I ran into an issue that looks like a compiler issue involving interpretation of equation formulae:
"Equation Issue"
Place is a room.
When play begins:
let A be 10;
let B be 5;
let c be given by c=(A+2)/(B+1) where c is a number;
say "c = [c]."
The Problem message is:
Problem. You wrote ‘let c be given by c= (A+2)/ (B+1) where c is a number’ : but this is a phrase which I don’t recognise, perhaps because it uses brackets ‘(’ and ‘)’ or braces ‘{’ and ‘}’ in a way that doesn’t make sense to me. Each open ‘(’ or ‘{’ has to have a matching ‘)’ or ‘}’.
This isn’t a serious attempt at an answer but could it be related to escaping special characters? There’s a lot of programming languages where /( behaves differently than (, and none of the sample formulas have a denominator in parentheses.
Yeah, the I7 compiler is frequently very finicky about spaces around arithmetic operators, so to avoid frustration I now always try to remember to separate them with a space front and back.

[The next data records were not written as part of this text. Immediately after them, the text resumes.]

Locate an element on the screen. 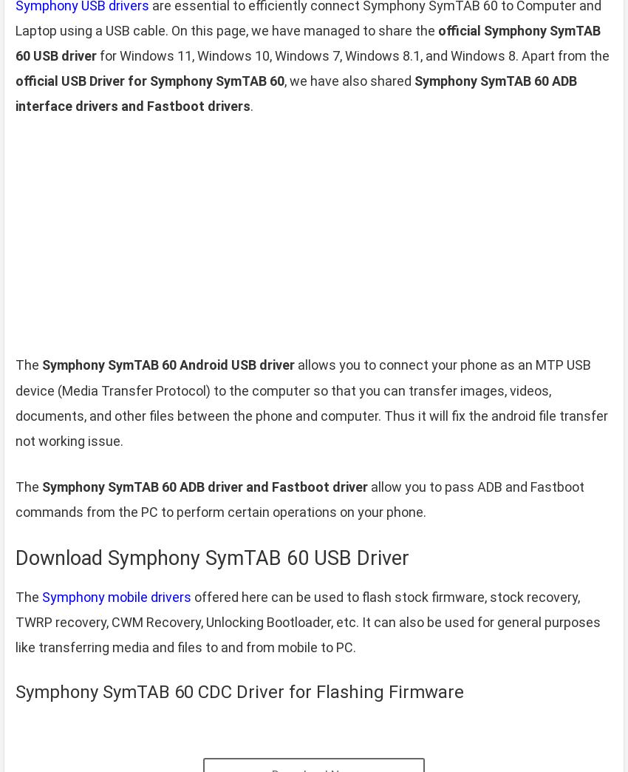 The height and width of the screenshot is (772, 628). 'Symphony SymTAB 60 Android USB driver' is located at coordinates (168, 364).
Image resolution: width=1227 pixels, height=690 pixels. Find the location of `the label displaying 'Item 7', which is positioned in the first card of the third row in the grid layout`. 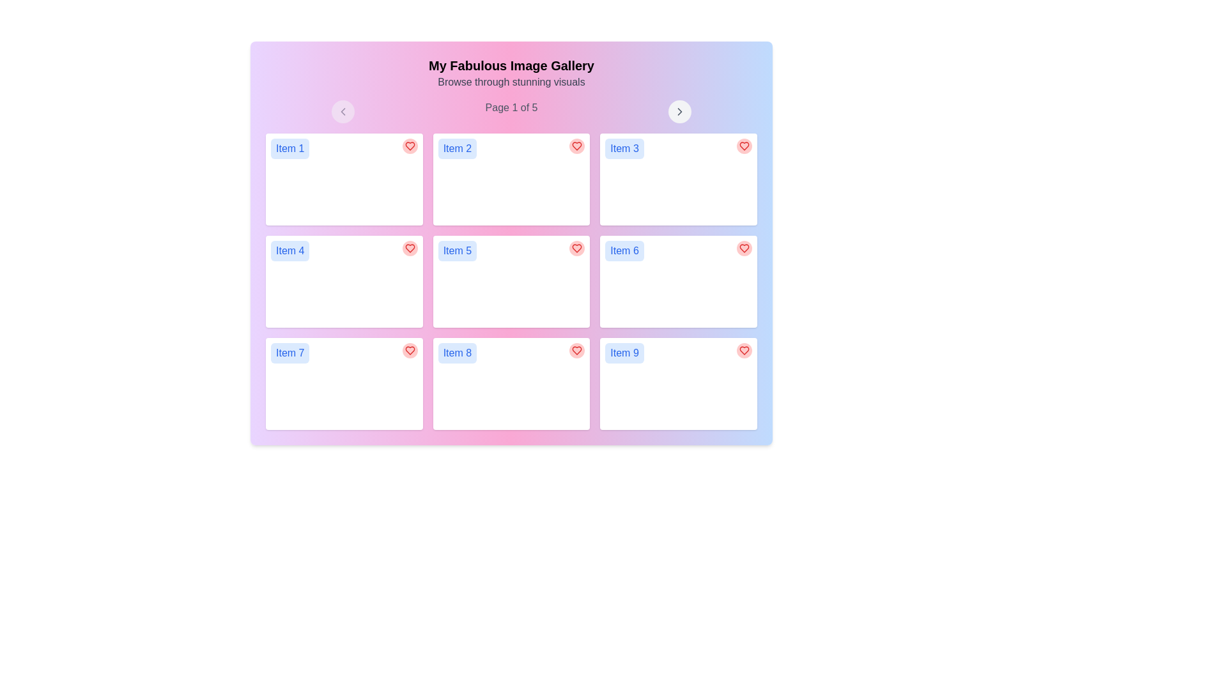

the label displaying 'Item 7', which is positioned in the first card of the third row in the grid layout is located at coordinates (290, 353).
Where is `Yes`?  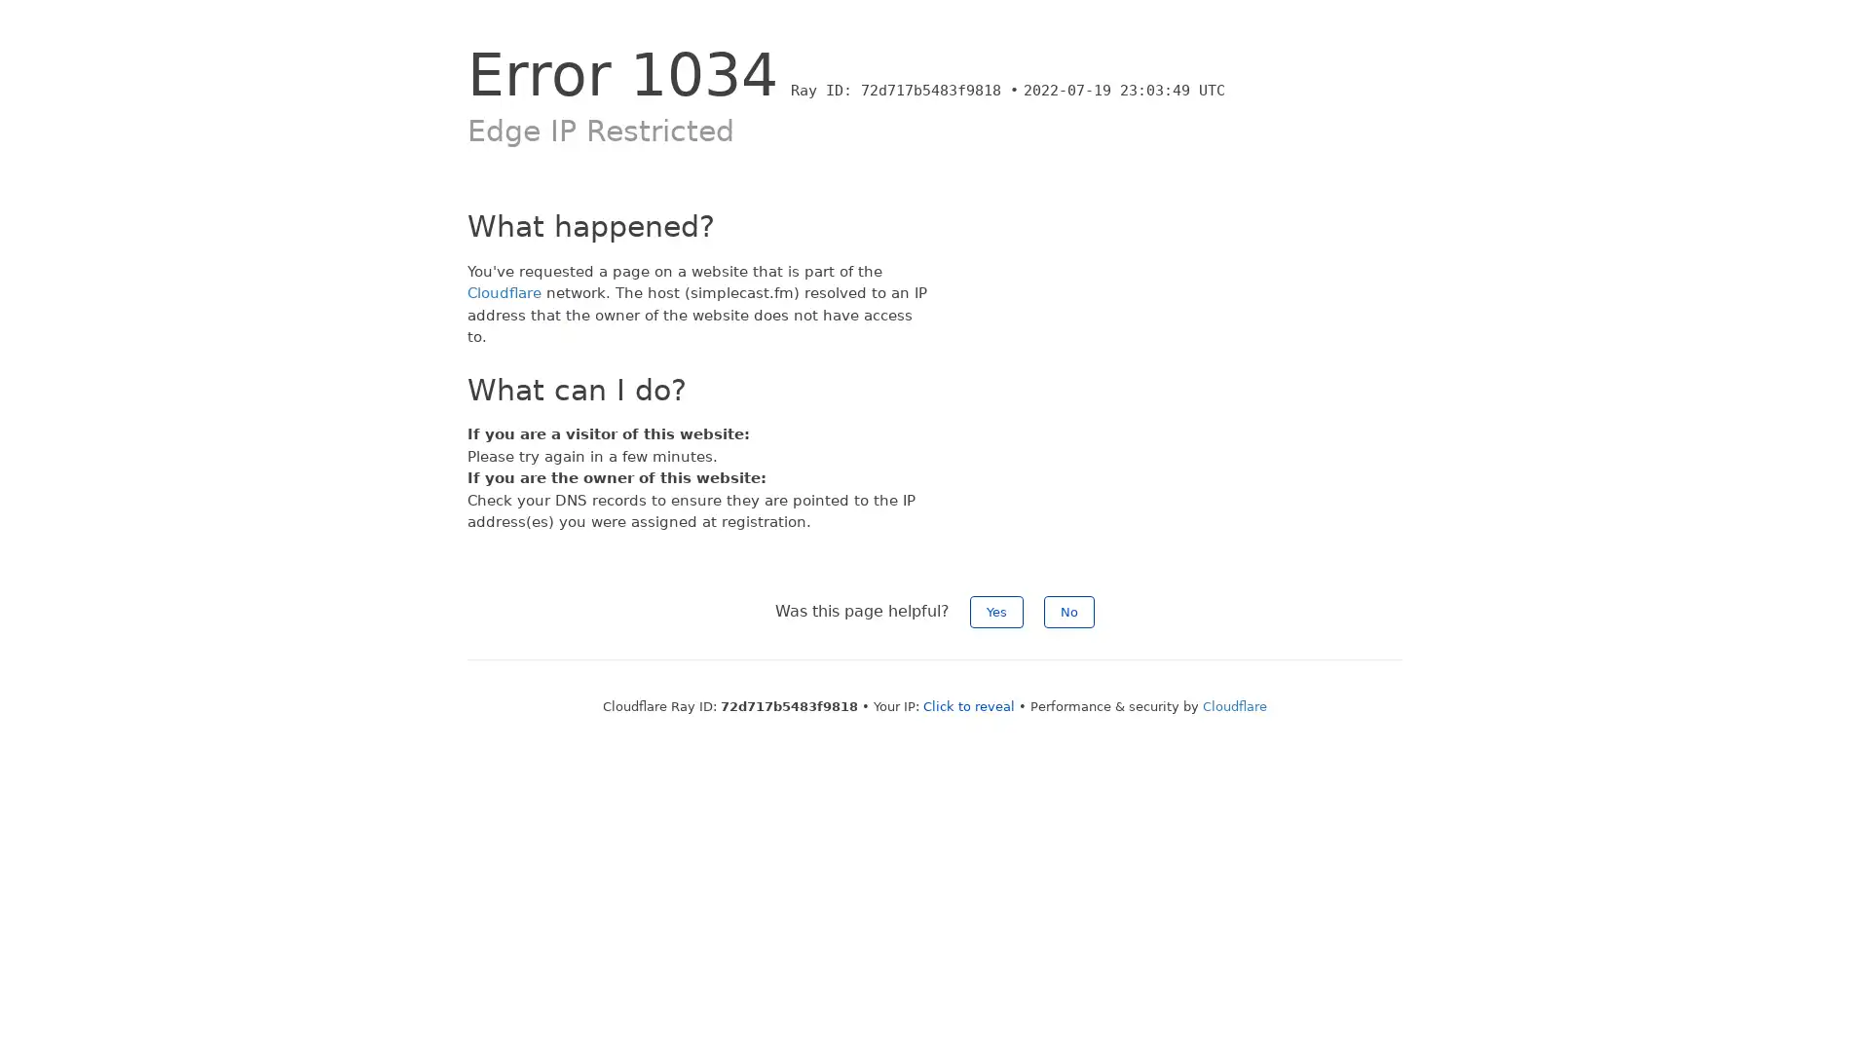
Yes is located at coordinates (996, 610).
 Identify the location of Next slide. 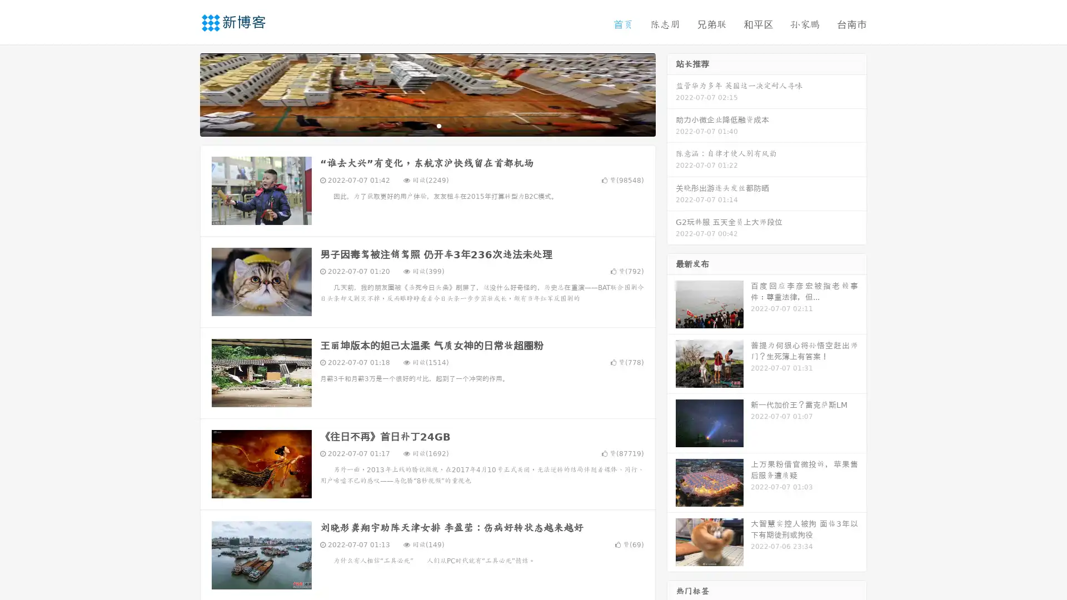
(671, 93).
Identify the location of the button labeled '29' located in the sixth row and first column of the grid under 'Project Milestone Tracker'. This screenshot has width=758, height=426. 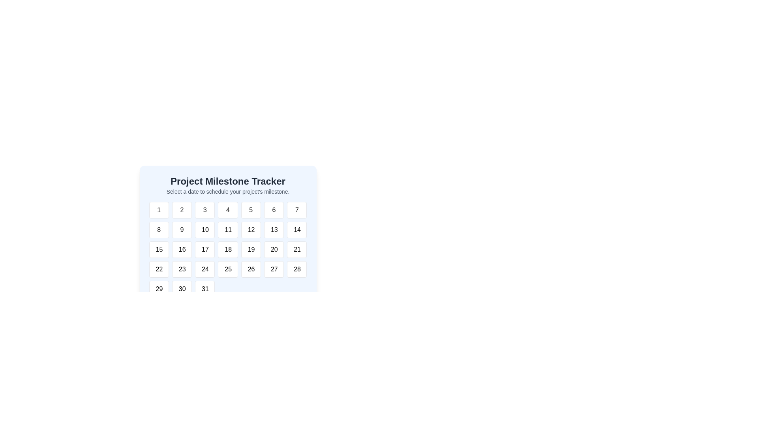
(158, 289).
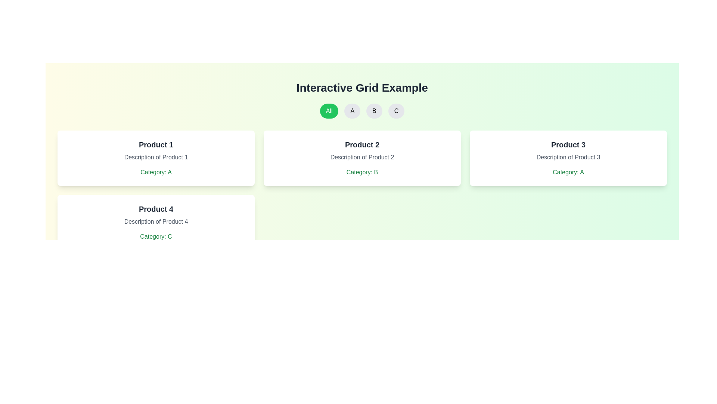 The image size is (717, 404). Describe the element at coordinates (396, 111) in the screenshot. I see `the circular button labeled 'C' with a soft gray background` at that location.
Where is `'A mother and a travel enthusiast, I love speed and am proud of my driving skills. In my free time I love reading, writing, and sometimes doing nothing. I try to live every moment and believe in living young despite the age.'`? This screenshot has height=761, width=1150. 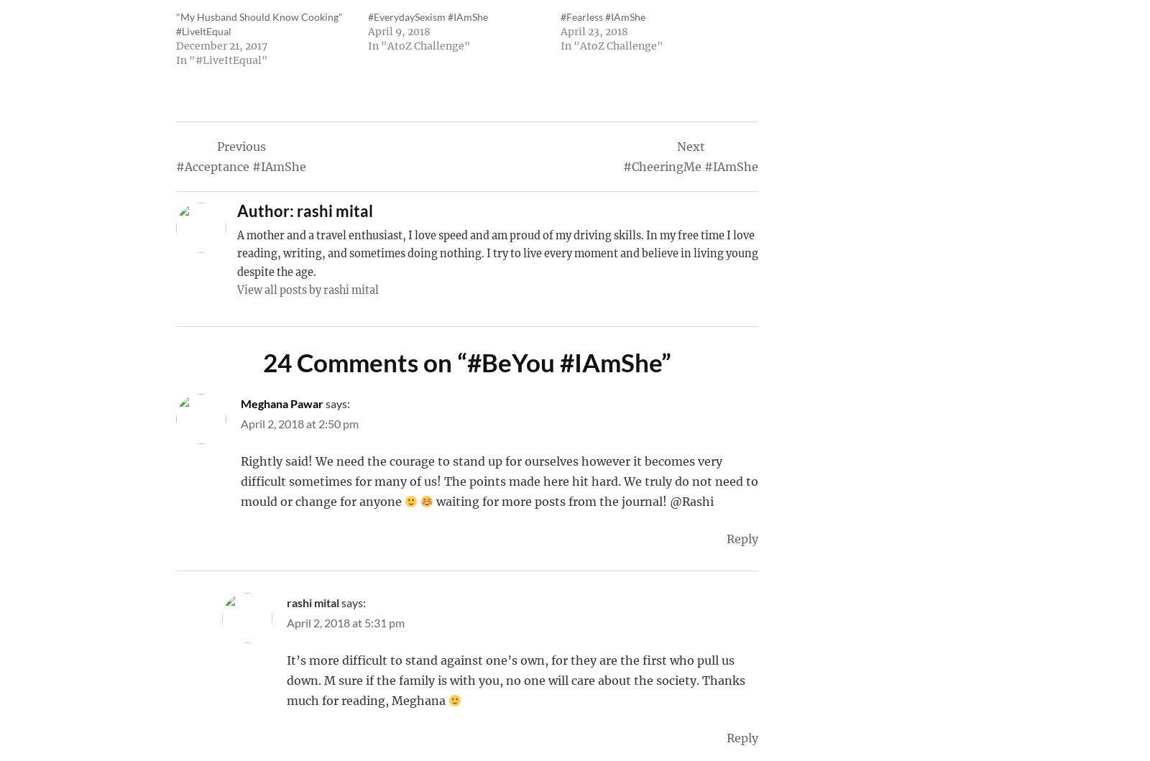
'A mother and a travel enthusiast, I love speed and am proud of my driving skills. In my free time I love reading, writing, and sometimes doing nothing. I try to live every moment and believe in living young despite the age.' is located at coordinates (498, 252).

In this case, as it happens, the only change needed from your version is a space before the slash.
I think you’re on to something here, mathbrush. The Problem message does reference the possibility that there are unbalanced parentheses, which implies that one of the parentheses is being read as something else. It also seems that adjacency of the slash and parenthesis are important, because the issue can be bypassed with spacing.
What doesn’t makes sense to me is that putting a space before the slash is the minimum change needed to avoid the error. It seems as though the )/ is being read as a unit instead of the /(.
This definitely doesn’t seem like correct behavior to me, though. I haven’t found anything in the documentation to suggest that a forward slash can be part of any kind of escape sequence.
This also seems to be indicated by the error message, which inserts a space after the / but not before:
Problem. You wrote ‘let c be given by c= (A+2)/ (B+1)
I think this must be simply a compiler bug in the equation-reader, and as a result of it the )/ is not being recognised as a ) followed by a /, hence comments about mismatched brackets.